About Carfostin®

Carfostin® is NanoCor’s lead candidate.

 

    Compared to existing treatments, Carfostin addresses heart disease at the molecular level, which allows for four primary benefits to CHF patients:

  1. Increased heart contractility
  2. Halting of the remodeling and disease progression process
  3. Minimally invasive treatment
  4. Long-term, sustained therapeutic benefits with a one-time treatment

Carfostin® Target

Carfostin® targets a key enzyme that regulates calcium cycling and contractility in heart muscle cells and is deficient in advanced heart failure. Carfostin takes advantage of recent advances in the understanding of the molecular basis of myocardial dysfunction, and the evolution of safe and efficient gene transfer technology. Carfostin consists of a therapeutic gene, Protein Phosphatase-1 Inhibitor-1 (“I-1”), delivered by two proprietary delivery technologies:

Biological NanoParticles (“BNPs”)
AND
Self-Complementary Vectors.

Intellectual Property

NanoCor has an exclusive license to these two technologies for the delivery of certain genes and other reagents for the treatment of heart failure and other heart diseases.
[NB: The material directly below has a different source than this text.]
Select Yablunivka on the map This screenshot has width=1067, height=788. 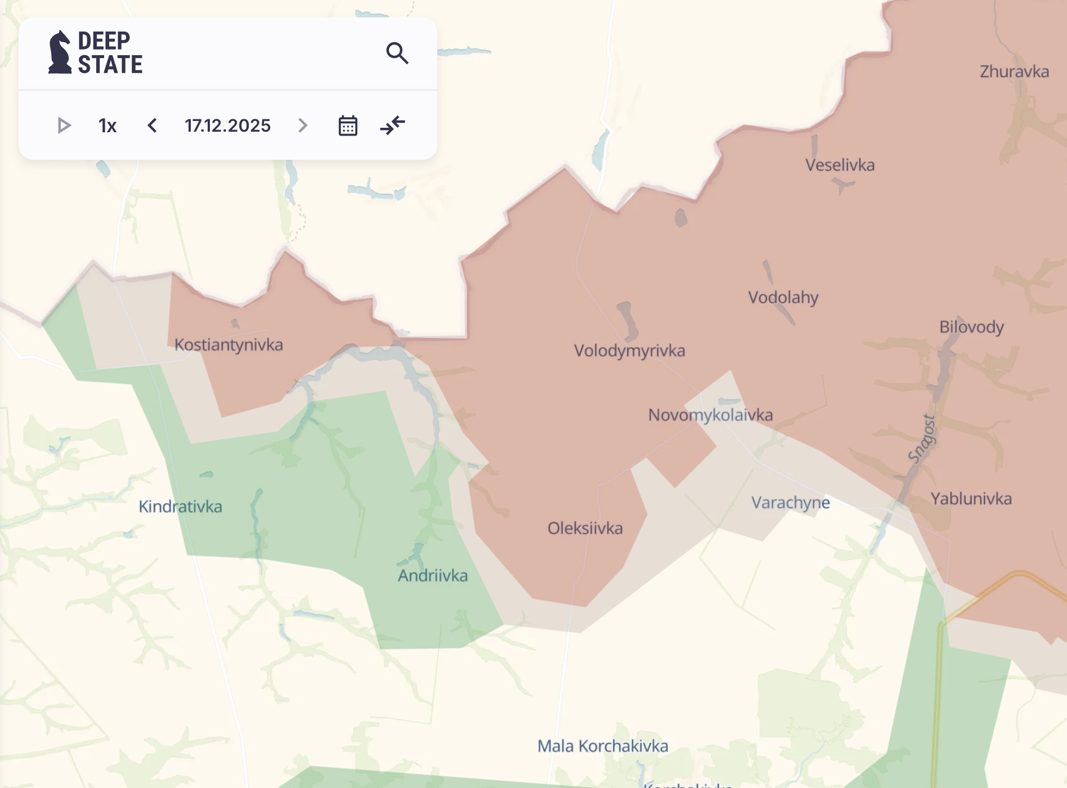click(x=971, y=499)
Carfostin® is ready to enter human clinical trials. The company has demonstrated efficacy of I-1 gene transfer in large animal (porcine) heart failure models (ischemic & non-ischemic) and recently filed an IND application.

Market Opportunity

There are 5.8 million heart failure patients in the United States and about 15 million worldwide. The initial target market for Carfostin® is stage III and IV CHF patients with systolic heart failure. Assuming exclusion of about 25% of patients due to neutralizing antibodies against AAV, the initial addressable population for Carfostin® is approximately 435,000 late-stage heart failure patients. Based on competitive price assumptions and 5-10% market penetration, the Company believes that Carfostin® can generate worldwide annual revenues ranging from $650 million to $1.3 billion. Porcine studies indicating efficacy of Carfostin®  in the treatment of diastolic heart failure could result in a second label indication for the product. As there are very few treatment options available for diastolic heart failure, this is a significant market opportunity for Carfostin®.

Future Products

NanoCor expects to develop other therapeutics for the treatment of heart disease, following the achievement of proof of principle with Carfostin®. Once the vector technology has been validated in human clinical studies, the I-1 gene can be removed and replaced with other therapeutic genes or RNAi for the treatment of other forms of heart disease. NanoCor has licensed a variety of genes and RNAi which have been proven to be effective in reputable academic studies for a variety of heart diseases.